(ACTIVIDADES)
• A. Enumera los oficios y profesiones de los hombres con los que, según el relato, había estado quien narra.
• B. Continúa el relato a partir de su última oración, en primera persona y con el mismo tono.

··· TEXTO PROPUESTO ···

Allí estaban todas esas madres que crían a sus hijos en español mientras la escuela los instruye en inglés. ¿Qué podía salir mal, si una madre era capaz de saltarse cualquier barrera idiomática para amar al hijo?
Hace ocho meses, mi vida era bastante distinta. Tenía plantas, había perdido a mi perro, por las mañanas tomaba aire puro en mi patio y coordinaba peñas de poesía a las que asistían muy pocos. Escribía, también escribía. Y me agradaba estar en mi casa, solo que no conseguía empastar, toda yo, con la idea de permanecer. No me pasaba por la cabeza.
Había estado con periodistas. Había estado con un carnicero, un abogado, un estibador, y hasta un antropólogo. Solteros y casados. Feos, menos feos, guajiros, buenorros, con o sin plata. Intelectuales y seborucos. Buenagentes. Con penes grandes y pequeños. Había tenido ideas locas de mudarme con alguno de ellos, aunque implicara permutar de ciudad. (A una ciudad con metro, si soy sincera).

··· DATOS PROPORCIONADOS ···

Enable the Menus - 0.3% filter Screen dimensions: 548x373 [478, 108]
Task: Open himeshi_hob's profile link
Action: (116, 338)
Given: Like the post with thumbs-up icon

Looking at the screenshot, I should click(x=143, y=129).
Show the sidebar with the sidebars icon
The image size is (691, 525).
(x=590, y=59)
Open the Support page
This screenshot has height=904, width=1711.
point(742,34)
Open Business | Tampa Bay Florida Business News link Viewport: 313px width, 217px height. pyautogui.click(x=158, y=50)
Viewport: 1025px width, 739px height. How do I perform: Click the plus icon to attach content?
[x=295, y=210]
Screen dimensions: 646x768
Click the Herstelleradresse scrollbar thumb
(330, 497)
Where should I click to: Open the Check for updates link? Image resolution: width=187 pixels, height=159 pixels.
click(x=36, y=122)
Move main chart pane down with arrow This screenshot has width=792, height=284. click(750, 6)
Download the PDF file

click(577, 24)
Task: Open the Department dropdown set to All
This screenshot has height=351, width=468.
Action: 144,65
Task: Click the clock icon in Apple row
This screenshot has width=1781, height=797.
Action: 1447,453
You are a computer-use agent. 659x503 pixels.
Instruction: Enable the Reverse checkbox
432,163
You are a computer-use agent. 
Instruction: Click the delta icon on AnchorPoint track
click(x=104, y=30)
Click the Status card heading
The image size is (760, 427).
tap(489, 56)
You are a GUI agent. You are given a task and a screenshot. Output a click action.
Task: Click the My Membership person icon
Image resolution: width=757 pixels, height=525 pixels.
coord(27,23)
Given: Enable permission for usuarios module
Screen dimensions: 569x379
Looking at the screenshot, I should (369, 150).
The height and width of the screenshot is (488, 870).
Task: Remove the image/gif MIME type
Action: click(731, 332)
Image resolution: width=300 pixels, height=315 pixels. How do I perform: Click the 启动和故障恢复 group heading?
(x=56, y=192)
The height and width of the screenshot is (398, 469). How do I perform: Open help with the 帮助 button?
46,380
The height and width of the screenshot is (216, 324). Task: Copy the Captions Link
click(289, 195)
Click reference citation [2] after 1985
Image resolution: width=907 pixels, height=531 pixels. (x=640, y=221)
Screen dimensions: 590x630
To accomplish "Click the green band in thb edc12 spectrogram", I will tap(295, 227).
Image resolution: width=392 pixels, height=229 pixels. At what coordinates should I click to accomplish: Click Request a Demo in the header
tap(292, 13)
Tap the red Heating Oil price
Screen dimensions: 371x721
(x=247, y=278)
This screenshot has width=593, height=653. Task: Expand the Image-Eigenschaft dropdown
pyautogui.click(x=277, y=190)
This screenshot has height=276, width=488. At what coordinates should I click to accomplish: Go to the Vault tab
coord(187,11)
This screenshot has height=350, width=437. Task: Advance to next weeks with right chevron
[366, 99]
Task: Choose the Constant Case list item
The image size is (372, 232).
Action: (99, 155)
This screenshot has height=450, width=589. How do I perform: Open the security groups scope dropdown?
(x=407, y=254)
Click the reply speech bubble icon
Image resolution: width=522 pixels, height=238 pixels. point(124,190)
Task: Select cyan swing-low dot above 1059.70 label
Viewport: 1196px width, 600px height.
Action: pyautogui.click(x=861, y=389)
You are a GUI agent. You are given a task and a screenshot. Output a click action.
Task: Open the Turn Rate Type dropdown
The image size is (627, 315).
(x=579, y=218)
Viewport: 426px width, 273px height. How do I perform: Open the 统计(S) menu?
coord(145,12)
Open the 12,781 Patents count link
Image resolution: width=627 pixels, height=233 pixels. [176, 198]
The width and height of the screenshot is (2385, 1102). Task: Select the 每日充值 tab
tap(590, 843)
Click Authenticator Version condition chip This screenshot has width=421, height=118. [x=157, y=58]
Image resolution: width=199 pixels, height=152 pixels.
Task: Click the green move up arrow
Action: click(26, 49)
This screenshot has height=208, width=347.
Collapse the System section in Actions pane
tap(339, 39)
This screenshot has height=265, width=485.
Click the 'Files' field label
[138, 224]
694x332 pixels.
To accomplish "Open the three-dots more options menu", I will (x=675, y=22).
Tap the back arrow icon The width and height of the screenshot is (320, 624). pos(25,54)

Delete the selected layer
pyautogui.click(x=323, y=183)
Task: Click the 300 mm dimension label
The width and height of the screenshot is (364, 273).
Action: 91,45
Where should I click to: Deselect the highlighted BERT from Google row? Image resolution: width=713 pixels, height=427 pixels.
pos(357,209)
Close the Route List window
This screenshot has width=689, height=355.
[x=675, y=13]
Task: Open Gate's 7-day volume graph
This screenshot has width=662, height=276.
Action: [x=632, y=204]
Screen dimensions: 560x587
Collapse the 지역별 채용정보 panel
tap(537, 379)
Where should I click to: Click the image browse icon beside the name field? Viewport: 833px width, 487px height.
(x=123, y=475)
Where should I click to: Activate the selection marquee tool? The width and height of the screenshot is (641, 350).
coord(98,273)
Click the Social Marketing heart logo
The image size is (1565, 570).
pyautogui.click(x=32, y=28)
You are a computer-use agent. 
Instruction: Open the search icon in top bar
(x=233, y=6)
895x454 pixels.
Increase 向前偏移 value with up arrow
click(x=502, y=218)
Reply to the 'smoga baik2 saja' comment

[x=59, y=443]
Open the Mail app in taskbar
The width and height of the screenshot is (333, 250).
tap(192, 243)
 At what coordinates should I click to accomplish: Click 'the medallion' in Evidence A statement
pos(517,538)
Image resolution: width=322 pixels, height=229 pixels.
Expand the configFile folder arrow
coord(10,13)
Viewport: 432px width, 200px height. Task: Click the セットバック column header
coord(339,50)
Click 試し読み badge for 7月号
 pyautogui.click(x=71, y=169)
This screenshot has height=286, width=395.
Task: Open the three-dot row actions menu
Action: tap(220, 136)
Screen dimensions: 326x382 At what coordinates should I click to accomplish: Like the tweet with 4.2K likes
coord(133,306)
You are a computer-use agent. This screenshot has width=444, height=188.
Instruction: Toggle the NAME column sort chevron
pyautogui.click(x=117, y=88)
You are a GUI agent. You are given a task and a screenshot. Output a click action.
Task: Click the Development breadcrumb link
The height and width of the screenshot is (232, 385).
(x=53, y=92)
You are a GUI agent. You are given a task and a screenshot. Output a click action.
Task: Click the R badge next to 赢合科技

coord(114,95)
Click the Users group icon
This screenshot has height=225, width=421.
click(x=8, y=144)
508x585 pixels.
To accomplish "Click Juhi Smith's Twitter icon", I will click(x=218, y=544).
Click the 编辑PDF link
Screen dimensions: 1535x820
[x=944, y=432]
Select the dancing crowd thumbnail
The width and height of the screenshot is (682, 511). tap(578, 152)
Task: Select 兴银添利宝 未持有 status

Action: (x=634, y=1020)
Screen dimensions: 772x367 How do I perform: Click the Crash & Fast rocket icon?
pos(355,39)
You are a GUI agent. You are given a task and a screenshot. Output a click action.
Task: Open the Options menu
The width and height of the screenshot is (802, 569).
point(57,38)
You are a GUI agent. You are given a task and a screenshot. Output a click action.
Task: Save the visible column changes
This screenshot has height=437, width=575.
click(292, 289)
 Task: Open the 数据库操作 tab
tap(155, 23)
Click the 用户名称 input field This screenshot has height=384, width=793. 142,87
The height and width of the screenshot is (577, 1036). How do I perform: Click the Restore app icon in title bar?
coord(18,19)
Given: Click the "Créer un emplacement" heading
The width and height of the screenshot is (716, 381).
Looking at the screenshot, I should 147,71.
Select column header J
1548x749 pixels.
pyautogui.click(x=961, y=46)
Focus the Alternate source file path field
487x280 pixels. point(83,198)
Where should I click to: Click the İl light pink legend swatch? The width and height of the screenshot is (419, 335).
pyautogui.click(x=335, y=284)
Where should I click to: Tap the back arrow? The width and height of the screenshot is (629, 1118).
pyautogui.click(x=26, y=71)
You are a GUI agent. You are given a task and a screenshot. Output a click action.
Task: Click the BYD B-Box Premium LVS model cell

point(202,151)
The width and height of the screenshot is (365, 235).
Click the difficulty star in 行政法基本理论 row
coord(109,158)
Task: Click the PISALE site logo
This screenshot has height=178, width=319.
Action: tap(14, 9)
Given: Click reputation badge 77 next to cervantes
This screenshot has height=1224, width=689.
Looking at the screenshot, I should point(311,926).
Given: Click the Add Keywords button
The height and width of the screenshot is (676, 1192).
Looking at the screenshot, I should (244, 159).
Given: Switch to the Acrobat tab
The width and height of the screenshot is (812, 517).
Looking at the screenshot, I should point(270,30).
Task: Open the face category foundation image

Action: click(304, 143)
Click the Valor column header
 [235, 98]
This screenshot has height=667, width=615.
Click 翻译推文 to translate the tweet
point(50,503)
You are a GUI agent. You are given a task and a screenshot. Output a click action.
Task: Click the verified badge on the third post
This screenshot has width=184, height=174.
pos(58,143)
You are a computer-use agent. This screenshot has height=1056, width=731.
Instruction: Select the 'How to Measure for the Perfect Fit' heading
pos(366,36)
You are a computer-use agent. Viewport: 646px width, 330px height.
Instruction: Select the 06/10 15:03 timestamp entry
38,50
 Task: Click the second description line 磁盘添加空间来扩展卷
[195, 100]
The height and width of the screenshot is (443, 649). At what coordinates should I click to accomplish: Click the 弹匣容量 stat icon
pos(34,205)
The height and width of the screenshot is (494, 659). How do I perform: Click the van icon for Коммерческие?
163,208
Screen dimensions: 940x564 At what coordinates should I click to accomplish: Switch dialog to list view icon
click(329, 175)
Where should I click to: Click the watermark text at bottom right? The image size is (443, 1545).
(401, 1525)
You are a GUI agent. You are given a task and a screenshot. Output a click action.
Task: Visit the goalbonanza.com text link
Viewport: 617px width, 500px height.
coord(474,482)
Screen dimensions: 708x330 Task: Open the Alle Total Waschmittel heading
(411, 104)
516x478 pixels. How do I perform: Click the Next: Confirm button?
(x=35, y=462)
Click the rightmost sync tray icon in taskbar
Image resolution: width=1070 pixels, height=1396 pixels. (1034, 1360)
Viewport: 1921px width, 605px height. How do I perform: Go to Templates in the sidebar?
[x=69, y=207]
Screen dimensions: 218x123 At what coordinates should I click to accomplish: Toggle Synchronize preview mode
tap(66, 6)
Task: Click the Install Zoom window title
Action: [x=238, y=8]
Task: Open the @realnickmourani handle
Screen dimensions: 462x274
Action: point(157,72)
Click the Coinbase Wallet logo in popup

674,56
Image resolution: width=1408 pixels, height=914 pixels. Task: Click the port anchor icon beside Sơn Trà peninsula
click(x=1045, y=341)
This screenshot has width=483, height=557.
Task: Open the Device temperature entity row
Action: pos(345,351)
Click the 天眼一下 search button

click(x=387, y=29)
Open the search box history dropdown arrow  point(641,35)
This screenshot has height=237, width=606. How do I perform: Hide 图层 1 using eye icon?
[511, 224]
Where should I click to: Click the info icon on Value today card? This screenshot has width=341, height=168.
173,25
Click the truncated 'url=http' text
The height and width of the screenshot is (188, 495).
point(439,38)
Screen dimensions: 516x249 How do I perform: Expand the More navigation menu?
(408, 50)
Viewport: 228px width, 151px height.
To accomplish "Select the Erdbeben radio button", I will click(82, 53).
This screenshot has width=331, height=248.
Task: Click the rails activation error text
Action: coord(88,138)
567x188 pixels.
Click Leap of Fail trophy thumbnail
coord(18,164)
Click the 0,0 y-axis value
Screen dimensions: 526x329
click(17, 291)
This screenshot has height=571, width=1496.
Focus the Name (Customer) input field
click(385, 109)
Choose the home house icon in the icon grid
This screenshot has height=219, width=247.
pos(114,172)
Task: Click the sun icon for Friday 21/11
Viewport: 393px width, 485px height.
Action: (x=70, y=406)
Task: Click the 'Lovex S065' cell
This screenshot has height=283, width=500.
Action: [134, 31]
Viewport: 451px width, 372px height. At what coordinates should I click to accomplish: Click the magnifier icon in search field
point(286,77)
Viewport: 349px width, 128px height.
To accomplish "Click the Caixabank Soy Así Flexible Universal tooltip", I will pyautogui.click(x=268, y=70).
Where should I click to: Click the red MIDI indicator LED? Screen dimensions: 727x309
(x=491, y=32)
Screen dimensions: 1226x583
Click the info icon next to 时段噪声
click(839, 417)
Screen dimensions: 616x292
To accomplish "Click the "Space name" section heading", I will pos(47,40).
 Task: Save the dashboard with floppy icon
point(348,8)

···

(RESPUESTAS POR ACTIVIDAD)
• A. periodistas, carnicero, abogado, estibador, antropólogo

• B.
Pero todo lo que quería era trabajar y traer el pan a la mesa. Mantener unos mínimos ahorros para ese futuro que nos lacera el presente, nos lo aprieta.
Ahora, una pandemia después, estoy en un país de habla inglesa, con un novio de habla inglesa, preocupada por si mis hijos van a ser angloparlantes, y si acaso será traducible, de mi lengua madre a la lengua de mis hijos, todo el amor que tengo para profesarles.
No, no estoy embarazada. Pero desde hace un tiempo sueño con niños. Y desde hace un poco menos, pienso en lo raro que sería para mí, lengua madre, tener un hijo que se críe en lengua hijo: lengua migrante, lengua trastocada por el desarraigo y el horizonte partido a la mitad, entre la que pudo ser y la del futuro.
No sé qué hago pensando en eso, la verdad. Mucho menos ahora, que debo enfocarme otra vez en llevar mi pan a la mesa para seguir siendo una mujer independiente.
No sé, tampoco, por qué pensar en hijos si todo lo que siento al abrir esa ventana es dolor: he abortado cuando mejor era el tiempo para florecer; he abortado las veces suficientes como para alarmarme por estos nuevos pensamientos.
¿Qué es abortar?
No sé si esté lista para hablar al respecto. ¿Algún día lo estaré?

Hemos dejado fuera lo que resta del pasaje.